§ Work to complete
Please copy the lines below, substituting "coordinate tuple" for every "coordinate pair" and leaving everything else as it is.

§ Data supplied

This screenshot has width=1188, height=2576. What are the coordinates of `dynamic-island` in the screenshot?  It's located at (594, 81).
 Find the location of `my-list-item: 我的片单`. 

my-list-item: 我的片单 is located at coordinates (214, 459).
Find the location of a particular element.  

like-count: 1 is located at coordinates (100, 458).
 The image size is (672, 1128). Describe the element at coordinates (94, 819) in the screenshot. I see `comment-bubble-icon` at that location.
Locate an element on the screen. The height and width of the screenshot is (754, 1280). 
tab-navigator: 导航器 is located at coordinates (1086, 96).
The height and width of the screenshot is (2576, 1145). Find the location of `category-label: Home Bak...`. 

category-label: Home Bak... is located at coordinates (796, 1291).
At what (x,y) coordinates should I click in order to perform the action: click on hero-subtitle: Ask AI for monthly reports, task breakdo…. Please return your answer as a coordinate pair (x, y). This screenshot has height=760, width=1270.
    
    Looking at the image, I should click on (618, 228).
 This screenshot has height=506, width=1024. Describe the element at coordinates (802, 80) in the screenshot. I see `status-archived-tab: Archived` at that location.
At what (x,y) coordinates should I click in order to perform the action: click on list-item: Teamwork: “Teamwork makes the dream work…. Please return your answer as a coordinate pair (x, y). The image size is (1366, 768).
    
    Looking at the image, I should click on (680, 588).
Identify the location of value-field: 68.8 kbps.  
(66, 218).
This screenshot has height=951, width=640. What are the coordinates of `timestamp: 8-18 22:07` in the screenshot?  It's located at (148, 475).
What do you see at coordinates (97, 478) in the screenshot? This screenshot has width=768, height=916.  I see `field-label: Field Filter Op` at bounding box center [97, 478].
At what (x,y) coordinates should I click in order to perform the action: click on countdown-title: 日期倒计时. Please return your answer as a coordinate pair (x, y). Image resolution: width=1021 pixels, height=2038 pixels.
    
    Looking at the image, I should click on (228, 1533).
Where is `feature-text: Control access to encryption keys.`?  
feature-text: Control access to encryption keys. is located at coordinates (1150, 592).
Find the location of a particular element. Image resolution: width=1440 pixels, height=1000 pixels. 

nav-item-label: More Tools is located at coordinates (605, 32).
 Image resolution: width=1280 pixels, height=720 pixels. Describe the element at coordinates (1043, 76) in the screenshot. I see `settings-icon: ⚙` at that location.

§ Answer to the problem
This screenshot has width=1188, height=2576. What are the coordinates of `dynamic-island` in the screenshot?  It's located at (594, 81).
 Find the location of `my-list-item: 我的片单`. 

my-list-item: 我的片单 is located at coordinates (214, 459).
Find the location of a particular element.  

like-count: 1 is located at coordinates (100, 458).
 The image size is (672, 1128). Describe the element at coordinates (94, 819) in the screenshot. I see `comment-bubble-icon` at that location.
Locate an element on the screen. The height and width of the screenshot is (754, 1280). 
tab-navigator: 导航器 is located at coordinates (1086, 96).
The height and width of the screenshot is (2576, 1145). Find the location of `category-label: Home Bak...`. 

category-label: Home Bak... is located at coordinates (796, 1291).
At what (x,y) coordinates should I click in order to perform the action: click on hero-subtitle: Ask AI for monthly reports, task breakdo…. Please return your answer as a coordinate tuple (x, y). This screenshot has height=760, width=1270.
    
    Looking at the image, I should click on (618, 228).
 This screenshot has height=506, width=1024. Describe the element at coordinates (802, 80) in the screenshot. I see `status-archived-tab: Archived` at that location.
At what (x,y) coordinates should I click in order to perform the action: click on list-item: Teamwork: “Teamwork makes the dream work…. Please return your answer as a coordinate tuple (x, y). The image size is (1366, 768).
    
    Looking at the image, I should click on (680, 588).
Identify the location of value-field: 68.8 kbps.  
(66, 218).
This screenshot has height=951, width=640. What are the coordinates of `timestamp: 8-18 22:07` in the screenshot?  It's located at (148, 475).
What do you see at coordinates (97, 478) in the screenshot? This screenshot has width=768, height=916.  I see `field-label: Field Filter Op` at bounding box center [97, 478].
At what (x,y) coordinates should I click in order to perform the action: click on countdown-title: 日期倒计时. Please return your answer as a coordinate tuple (x, y). Image resolution: width=1021 pixels, height=2038 pixels.
    
    Looking at the image, I should click on (228, 1533).
Where is `feature-text: Control access to encryption keys.`?  
feature-text: Control access to encryption keys. is located at coordinates (1150, 592).
Find the location of a particular element. Image resolution: width=1440 pixels, height=1000 pixels. 

nav-item-label: More Tools is located at coordinates (605, 32).
 Image resolution: width=1280 pixels, height=720 pixels. Describe the element at coordinates (1043, 76) in the screenshot. I see `settings-icon: ⚙` at that location.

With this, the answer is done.